Já no que diz respeito ao significado histórico da experiência republicana, a tarefa do coordenador da obra viu-se facilitada, pois apesar do exagero de se afirmar que da I República «sobraram sobretudo os símbolos da soberania nacional», a hiperbolização gerada pelas comemorações, que, objetivamente, pretenderam reinterpretar a Revolução e a República, sobrevalorizando o seu sentido histórico, abriu o flanco a tentativas contrárias de subvalorização. Apesar de não concordarmos com a classificação de quase insignificância, atribuída por este livro, aos resultados, contributos e sentidos do período histórico que vai de 1910 a 1926 – quanto mais não seja pelo facto de não nos parecer ser esta a perspetiva de análise em que se deve colocar o historiador – também não cremos que a mesma conjuntura da história de Portugal possa ser redefinida como uma «Terceira Fundação» construída agora a partir da Democracia.

 

RUTURA OU CONTINUIDADE? CONTINUIDADE, DIZEM ELES!

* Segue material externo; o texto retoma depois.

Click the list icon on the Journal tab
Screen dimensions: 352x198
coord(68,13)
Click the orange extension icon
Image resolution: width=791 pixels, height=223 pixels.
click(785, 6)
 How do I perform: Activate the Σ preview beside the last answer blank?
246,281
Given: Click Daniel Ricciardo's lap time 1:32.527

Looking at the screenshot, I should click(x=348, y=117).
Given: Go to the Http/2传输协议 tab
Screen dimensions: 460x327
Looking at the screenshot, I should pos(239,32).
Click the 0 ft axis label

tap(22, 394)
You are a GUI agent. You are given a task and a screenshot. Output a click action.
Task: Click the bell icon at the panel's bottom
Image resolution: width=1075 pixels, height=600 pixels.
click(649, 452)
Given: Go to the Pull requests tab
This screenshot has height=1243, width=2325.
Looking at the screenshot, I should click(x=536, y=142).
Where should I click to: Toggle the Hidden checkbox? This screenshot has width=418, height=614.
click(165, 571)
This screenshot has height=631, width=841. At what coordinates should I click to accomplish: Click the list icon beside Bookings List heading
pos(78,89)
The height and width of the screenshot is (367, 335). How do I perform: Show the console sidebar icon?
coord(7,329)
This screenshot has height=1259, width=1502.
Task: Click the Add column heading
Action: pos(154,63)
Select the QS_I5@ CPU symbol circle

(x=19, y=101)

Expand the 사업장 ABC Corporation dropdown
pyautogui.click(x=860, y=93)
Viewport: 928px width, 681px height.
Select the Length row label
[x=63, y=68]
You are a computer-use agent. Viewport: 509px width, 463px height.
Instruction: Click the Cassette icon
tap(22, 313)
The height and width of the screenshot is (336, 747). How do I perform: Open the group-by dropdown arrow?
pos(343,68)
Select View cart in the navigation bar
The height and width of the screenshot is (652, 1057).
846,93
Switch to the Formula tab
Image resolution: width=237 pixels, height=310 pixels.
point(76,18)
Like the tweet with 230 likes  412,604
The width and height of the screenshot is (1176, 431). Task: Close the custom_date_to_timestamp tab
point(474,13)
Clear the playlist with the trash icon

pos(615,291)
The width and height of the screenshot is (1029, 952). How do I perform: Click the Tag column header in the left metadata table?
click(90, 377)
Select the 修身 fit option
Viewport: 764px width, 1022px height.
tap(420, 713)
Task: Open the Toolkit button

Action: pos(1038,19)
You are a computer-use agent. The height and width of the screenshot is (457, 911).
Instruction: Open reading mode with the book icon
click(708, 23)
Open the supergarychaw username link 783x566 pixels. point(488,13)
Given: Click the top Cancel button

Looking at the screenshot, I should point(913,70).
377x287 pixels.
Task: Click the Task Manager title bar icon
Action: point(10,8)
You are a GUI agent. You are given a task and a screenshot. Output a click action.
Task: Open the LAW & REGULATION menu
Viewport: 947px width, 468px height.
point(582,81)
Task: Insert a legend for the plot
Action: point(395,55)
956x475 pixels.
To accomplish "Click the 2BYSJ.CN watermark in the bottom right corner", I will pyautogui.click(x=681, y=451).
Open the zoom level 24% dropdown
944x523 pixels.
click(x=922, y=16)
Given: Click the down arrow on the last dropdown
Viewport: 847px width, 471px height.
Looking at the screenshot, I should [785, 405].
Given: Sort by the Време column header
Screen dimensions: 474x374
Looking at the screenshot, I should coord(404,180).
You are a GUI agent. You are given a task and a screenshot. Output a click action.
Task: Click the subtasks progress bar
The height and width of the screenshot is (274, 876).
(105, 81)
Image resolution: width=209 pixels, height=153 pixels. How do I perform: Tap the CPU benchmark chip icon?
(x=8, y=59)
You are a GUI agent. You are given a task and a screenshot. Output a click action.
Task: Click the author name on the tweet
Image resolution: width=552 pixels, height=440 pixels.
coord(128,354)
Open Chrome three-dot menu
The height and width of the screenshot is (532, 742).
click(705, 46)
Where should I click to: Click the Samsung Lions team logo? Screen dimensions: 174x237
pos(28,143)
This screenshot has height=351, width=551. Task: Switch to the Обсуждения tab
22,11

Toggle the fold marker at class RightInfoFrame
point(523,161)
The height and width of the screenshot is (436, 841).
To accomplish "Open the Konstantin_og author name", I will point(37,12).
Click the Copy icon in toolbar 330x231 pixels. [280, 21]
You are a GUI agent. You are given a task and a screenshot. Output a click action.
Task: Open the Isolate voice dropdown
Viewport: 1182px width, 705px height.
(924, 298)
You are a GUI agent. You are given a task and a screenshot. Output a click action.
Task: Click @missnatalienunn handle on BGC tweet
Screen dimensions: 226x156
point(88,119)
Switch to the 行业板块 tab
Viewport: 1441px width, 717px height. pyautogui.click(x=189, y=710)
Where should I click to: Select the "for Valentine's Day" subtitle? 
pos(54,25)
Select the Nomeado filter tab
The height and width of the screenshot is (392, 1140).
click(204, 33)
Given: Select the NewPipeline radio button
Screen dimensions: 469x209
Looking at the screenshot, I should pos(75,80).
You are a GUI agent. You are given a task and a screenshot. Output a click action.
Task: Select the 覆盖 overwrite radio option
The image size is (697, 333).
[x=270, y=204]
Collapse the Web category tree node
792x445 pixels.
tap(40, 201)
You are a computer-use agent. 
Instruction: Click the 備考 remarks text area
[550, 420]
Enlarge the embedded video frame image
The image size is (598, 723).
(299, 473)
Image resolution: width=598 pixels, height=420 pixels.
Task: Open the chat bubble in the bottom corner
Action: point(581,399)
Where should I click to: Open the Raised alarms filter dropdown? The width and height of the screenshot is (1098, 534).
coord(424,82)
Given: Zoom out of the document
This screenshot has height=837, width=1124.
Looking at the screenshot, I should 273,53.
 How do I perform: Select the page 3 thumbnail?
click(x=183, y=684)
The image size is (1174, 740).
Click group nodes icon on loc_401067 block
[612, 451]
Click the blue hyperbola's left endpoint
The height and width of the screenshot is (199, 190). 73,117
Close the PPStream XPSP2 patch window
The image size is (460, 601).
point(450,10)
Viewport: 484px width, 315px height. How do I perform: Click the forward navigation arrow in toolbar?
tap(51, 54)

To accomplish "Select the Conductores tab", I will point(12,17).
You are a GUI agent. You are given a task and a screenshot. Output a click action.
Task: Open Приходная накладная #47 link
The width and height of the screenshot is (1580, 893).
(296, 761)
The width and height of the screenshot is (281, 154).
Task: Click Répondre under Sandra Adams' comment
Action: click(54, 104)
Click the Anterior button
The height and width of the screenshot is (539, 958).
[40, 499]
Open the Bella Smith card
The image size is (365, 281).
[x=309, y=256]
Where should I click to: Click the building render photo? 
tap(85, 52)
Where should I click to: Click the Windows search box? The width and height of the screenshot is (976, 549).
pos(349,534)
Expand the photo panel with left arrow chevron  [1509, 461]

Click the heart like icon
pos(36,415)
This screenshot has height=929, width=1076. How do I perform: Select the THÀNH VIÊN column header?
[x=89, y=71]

Para o argumento sobre a continuidade que a I República terá representado face ao antecedente regime liberal, são várias as explicações encontradas por quase todos os colaboradores na obra. Fernando Martins elege antes de mais o caráter violento do início da República para elaborar, ao melhor estilo da história virtual, infelizmente, que se os republicanos tivessem agido de forma diferente, subentende-se, de forma mais pacífica, então todo o século xx português teria sido diferente, se calhar até nem teria existido Estado Novo. E dizemos infelizmente porque o texto parece terminar de forma abrupta, quando o melhor, uma perspetiva de história comparada, estava a ser esboçado. E essa perspetiva talvez pudesse levar, a opinião é nossa, à conclusão de que mais do que ser responsável pela queda do autoritarismo, talvez o republicanismo e a República tenham atrasado esse mesmo processo. No fundo, constituíram uma experiência quase em contraciclo com o caminho que então estava a ser trilhado por alguns países europeus na mesma época.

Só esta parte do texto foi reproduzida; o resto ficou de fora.